Records for the task below:

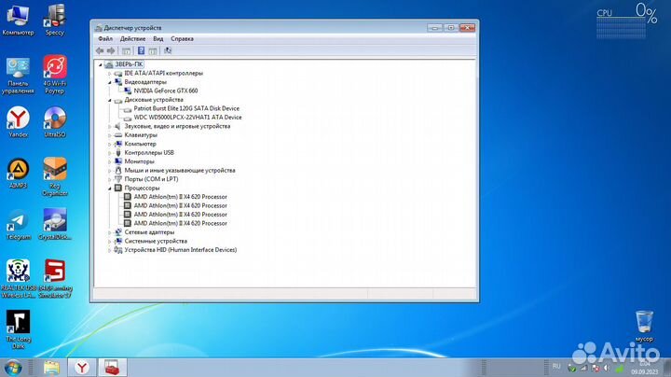Open the Файл menu
The image size is (671, 377).
coord(104,39)
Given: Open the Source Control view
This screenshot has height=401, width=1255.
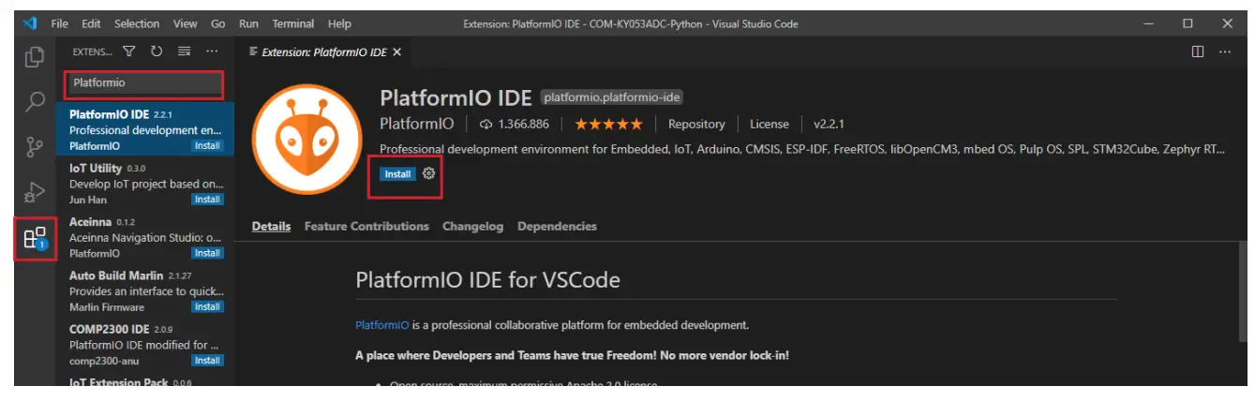Looking at the screenshot, I should point(35,147).
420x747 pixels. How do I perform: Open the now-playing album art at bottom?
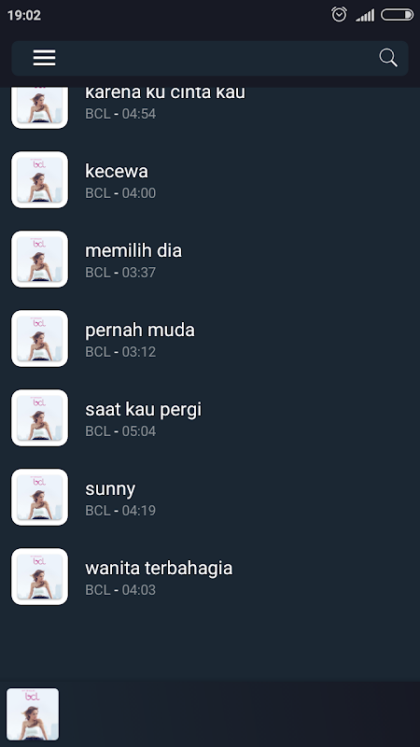tap(33, 714)
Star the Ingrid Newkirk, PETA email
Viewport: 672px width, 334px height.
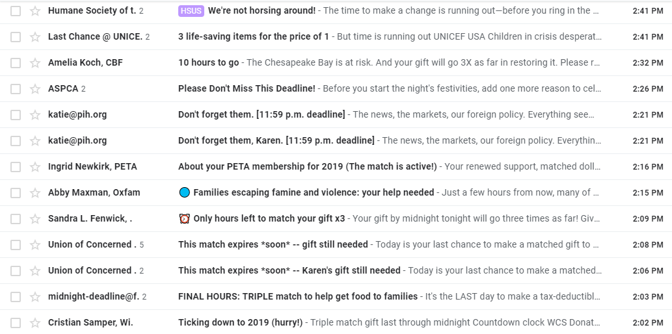tap(35, 167)
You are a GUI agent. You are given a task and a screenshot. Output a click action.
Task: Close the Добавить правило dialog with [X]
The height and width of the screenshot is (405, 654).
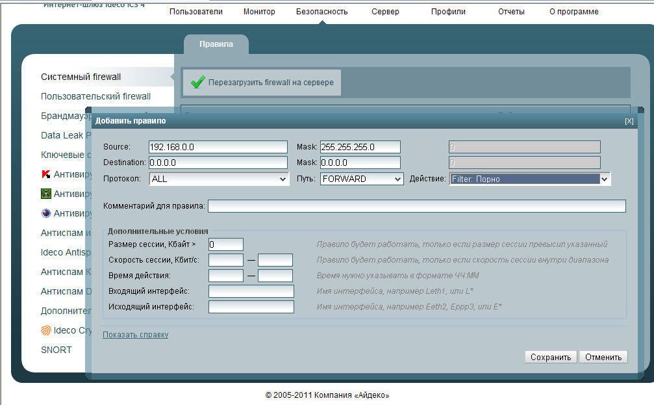(629, 121)
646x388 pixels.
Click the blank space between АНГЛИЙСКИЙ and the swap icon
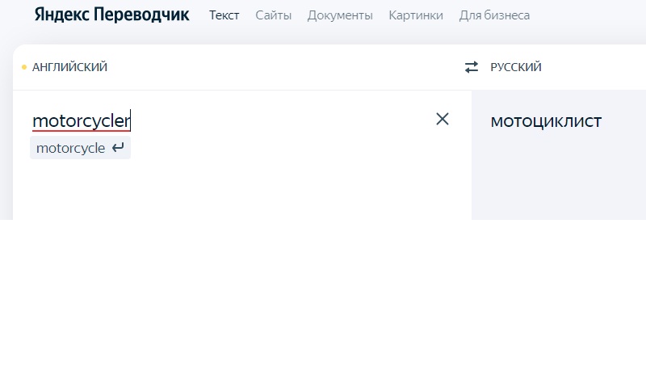283,67
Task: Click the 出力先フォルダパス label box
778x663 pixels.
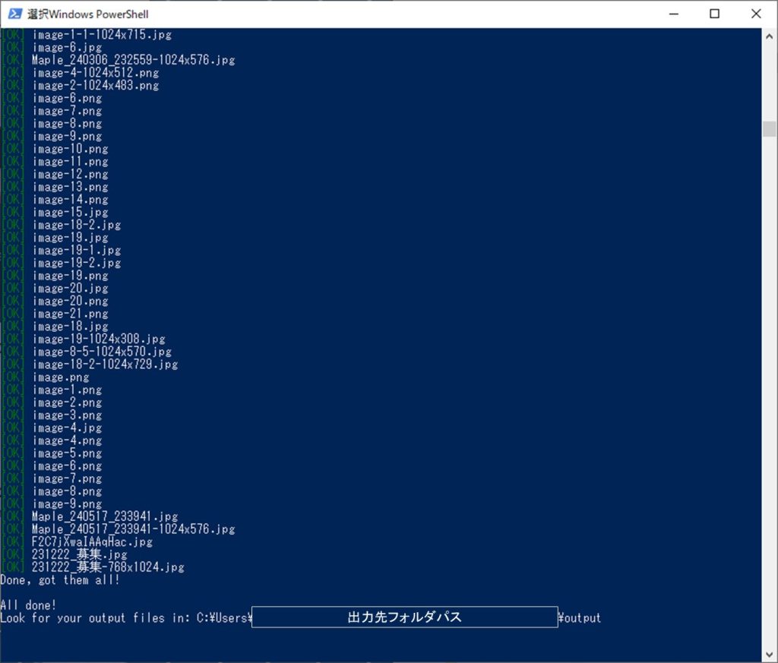Action: (404, 617)
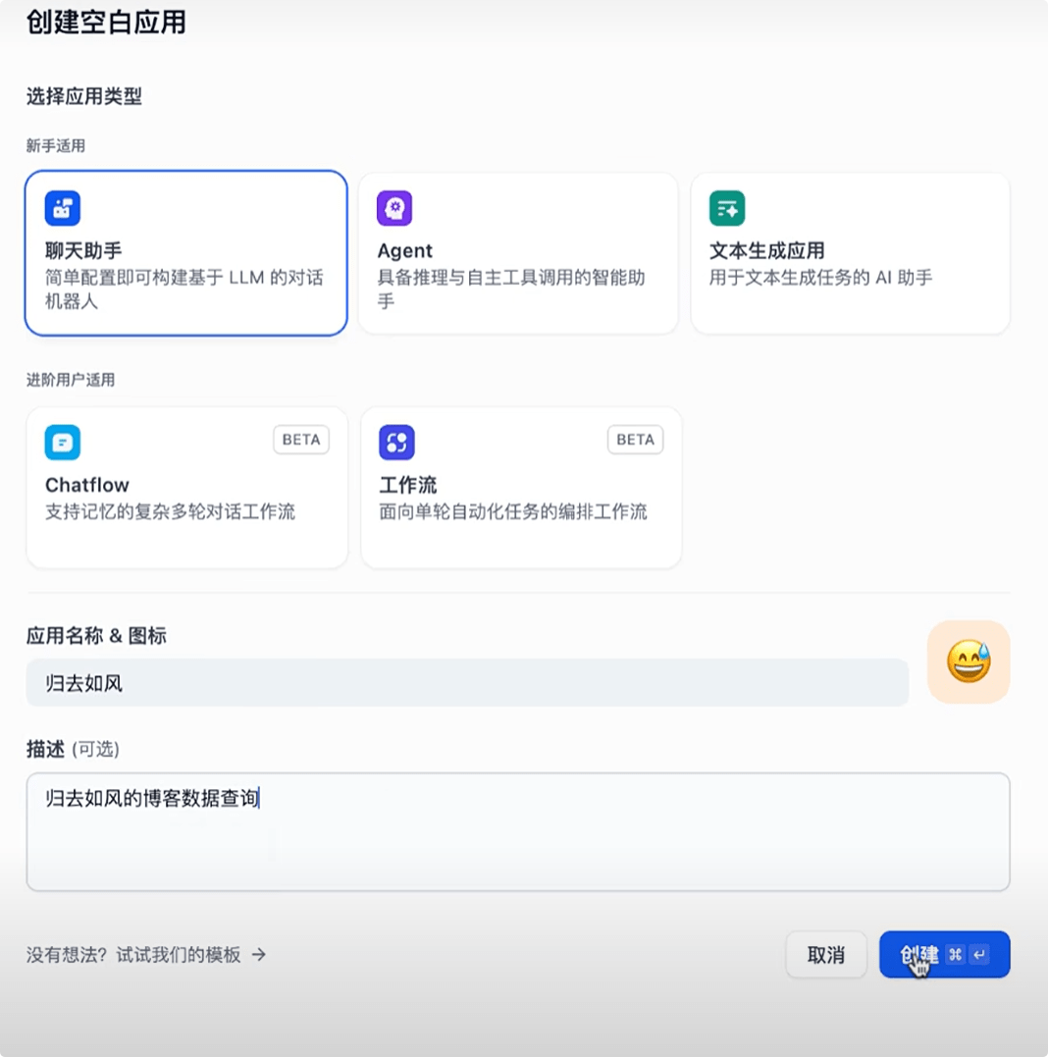Click the 取消 cancel button
Viewport: 1048px width, 1057px height.
point(825,954)
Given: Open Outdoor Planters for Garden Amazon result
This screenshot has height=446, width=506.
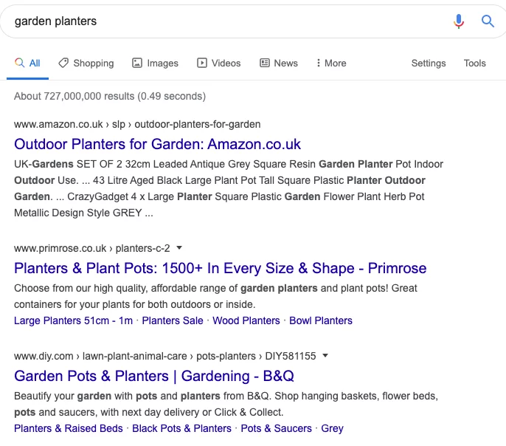Looking at the screenshot, I should (x=158, y=144).
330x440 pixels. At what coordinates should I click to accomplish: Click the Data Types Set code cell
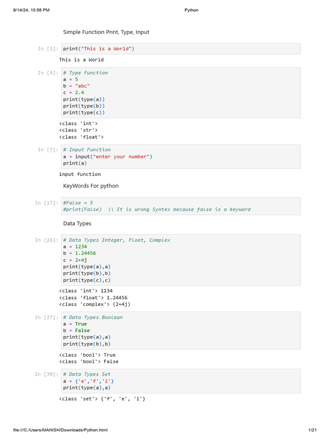[x=181, y=381]
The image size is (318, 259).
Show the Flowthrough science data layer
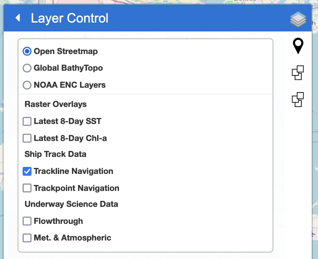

End of Records for the task.

What you are asked to do:
In the copy, include exactly the lines from the one with "The image size is (318, 259)." through the final line of the entries above, both ends counted, and no pictures.

Your solution:
The image size is (318, 259).
Show the Flowthrough science data layer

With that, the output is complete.